Abstract This paper reviews the literature on the moral status of artificial intelligence (AI), emphasizing that although a majority of philosophers agree that AI could plausibly have moral status based on capacities, there is disagreement about the specific degree to which such AI has moral status. I begin by defining the specific type of AI relevant to the moral status debate: artificial general intelligence (AGI). I then provide a brief description of Immanuel Kant’s sophisticated cognitive capacities approach to grounding moral status, which continues to dominate discussions of moral status, despite its significant drawbacks.
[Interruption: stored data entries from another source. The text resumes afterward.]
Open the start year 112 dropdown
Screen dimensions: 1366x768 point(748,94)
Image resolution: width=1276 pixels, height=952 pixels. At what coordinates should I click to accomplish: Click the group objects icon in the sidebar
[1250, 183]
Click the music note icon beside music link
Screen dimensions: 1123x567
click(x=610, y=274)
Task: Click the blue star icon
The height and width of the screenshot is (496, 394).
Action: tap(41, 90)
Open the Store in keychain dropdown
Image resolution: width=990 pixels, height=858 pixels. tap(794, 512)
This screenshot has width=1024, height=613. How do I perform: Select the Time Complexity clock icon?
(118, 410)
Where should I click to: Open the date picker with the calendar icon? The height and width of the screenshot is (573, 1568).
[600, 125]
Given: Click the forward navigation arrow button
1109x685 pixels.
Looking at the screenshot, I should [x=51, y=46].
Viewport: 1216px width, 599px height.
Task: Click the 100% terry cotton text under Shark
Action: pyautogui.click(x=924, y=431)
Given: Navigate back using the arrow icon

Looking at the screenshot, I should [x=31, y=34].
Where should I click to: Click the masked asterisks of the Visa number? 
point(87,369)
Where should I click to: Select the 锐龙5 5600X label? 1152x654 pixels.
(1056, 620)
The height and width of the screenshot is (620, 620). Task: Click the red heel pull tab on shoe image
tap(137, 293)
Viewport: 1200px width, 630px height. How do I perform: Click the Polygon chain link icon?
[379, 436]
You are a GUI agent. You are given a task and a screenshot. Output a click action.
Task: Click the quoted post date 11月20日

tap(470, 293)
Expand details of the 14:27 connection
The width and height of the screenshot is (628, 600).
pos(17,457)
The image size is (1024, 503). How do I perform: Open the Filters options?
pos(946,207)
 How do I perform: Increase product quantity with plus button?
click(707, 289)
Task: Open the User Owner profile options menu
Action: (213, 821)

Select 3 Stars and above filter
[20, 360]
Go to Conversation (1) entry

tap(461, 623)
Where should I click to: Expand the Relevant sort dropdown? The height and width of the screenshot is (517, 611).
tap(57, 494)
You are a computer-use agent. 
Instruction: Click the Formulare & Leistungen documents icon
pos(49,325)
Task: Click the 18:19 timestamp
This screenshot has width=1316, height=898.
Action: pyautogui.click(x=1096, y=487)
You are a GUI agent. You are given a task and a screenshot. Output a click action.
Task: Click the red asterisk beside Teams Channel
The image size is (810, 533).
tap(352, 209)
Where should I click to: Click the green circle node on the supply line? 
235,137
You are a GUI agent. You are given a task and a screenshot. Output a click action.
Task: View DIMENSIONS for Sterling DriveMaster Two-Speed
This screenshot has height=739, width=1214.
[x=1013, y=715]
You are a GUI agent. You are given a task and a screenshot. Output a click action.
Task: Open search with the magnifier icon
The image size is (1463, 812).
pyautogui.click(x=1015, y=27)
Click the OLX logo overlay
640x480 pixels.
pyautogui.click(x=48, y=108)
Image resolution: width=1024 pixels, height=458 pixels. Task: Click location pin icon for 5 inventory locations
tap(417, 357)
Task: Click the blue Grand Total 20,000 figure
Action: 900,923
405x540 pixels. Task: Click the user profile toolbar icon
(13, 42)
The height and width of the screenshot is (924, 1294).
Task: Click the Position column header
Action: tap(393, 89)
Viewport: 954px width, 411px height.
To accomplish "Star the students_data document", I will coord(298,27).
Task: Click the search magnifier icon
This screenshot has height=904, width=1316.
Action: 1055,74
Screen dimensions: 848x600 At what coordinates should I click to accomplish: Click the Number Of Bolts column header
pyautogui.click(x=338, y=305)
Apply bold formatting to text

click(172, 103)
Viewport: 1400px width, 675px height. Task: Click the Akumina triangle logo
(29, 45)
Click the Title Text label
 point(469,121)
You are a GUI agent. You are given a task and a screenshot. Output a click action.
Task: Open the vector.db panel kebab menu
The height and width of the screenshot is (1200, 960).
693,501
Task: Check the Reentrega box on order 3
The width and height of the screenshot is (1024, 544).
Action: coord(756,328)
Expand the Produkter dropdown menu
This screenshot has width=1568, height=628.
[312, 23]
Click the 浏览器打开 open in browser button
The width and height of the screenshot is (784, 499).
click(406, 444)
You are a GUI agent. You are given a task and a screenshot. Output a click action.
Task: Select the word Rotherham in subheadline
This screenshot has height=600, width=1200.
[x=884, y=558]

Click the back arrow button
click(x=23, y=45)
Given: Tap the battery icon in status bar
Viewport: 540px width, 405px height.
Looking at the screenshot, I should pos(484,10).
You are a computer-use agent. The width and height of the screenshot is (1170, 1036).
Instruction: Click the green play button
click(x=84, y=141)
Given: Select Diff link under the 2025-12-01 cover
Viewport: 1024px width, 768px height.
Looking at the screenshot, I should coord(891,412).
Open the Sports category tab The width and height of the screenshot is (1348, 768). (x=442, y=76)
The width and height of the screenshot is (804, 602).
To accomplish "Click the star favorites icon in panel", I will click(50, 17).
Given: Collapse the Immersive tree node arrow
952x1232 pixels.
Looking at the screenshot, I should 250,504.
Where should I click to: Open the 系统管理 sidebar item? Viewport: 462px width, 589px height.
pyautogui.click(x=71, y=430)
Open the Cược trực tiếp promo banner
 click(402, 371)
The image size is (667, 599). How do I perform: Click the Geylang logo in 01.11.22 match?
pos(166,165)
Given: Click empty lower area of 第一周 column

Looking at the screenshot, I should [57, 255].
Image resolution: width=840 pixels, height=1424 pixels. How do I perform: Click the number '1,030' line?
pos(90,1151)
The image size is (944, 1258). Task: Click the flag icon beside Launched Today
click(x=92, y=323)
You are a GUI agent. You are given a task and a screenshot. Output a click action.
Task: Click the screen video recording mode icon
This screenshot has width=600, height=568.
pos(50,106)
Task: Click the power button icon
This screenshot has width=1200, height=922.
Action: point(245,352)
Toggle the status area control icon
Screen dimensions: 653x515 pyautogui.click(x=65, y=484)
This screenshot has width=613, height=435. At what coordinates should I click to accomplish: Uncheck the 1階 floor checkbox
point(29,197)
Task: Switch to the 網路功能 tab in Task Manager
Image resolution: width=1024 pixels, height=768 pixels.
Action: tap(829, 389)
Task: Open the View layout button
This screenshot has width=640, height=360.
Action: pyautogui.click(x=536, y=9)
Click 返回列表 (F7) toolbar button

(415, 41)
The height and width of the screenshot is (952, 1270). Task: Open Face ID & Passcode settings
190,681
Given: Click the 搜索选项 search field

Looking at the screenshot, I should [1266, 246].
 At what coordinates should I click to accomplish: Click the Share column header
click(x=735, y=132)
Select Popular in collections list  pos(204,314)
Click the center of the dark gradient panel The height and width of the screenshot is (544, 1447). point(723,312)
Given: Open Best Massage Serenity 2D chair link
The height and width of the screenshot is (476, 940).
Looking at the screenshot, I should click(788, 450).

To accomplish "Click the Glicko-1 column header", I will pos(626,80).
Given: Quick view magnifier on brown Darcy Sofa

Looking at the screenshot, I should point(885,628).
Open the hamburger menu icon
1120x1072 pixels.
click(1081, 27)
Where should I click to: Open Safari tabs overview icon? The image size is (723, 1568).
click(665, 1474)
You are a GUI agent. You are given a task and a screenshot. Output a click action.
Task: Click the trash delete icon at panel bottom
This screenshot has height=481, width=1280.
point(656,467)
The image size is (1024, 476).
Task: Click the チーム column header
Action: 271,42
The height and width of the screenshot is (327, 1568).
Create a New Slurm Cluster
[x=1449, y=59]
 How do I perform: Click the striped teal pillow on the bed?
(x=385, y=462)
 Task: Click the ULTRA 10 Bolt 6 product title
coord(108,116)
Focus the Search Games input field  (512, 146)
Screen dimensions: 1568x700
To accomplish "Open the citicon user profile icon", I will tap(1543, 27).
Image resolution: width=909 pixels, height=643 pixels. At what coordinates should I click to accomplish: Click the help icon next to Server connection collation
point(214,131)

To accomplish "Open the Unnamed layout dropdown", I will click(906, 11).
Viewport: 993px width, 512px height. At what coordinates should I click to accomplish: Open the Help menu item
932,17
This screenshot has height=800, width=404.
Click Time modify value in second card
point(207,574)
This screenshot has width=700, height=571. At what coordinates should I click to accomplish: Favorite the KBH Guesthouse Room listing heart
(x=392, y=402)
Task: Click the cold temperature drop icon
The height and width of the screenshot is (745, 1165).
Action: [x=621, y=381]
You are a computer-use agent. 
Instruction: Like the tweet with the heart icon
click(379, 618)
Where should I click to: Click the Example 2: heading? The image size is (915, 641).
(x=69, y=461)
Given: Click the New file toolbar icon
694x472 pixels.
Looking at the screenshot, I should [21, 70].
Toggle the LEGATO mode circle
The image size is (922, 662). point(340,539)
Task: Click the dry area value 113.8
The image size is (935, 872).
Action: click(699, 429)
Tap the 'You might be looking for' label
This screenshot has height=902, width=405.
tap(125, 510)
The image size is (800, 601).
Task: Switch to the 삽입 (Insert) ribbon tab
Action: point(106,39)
The following section builds upon the Kantian account by detailing how philosophers overwhelmingly ground AI’s moral status in capacities, and argue that if AI has similar capacities to that of an adult human being, then AI has similar moral status to that of an adult human being. Next, I explore the competing views on the degree to which AI has moral status, mainly as moral patients vs. moral agents. To conclude, I offer my own account of the moral status of AI, based on the literature reviewed: that AI’s moral status is grounded in its capacities, and whether it is a moral patient or moral agent is context-dependent. Such a conclusion is certainly not the only plausible answer, but hopefully serves to contribute to growing discussion around the moral status of AI and what considerations we might owe to such entities. Indeed, the discussion has, for too long, centered on what AI might to do us, and not what we might do to AI.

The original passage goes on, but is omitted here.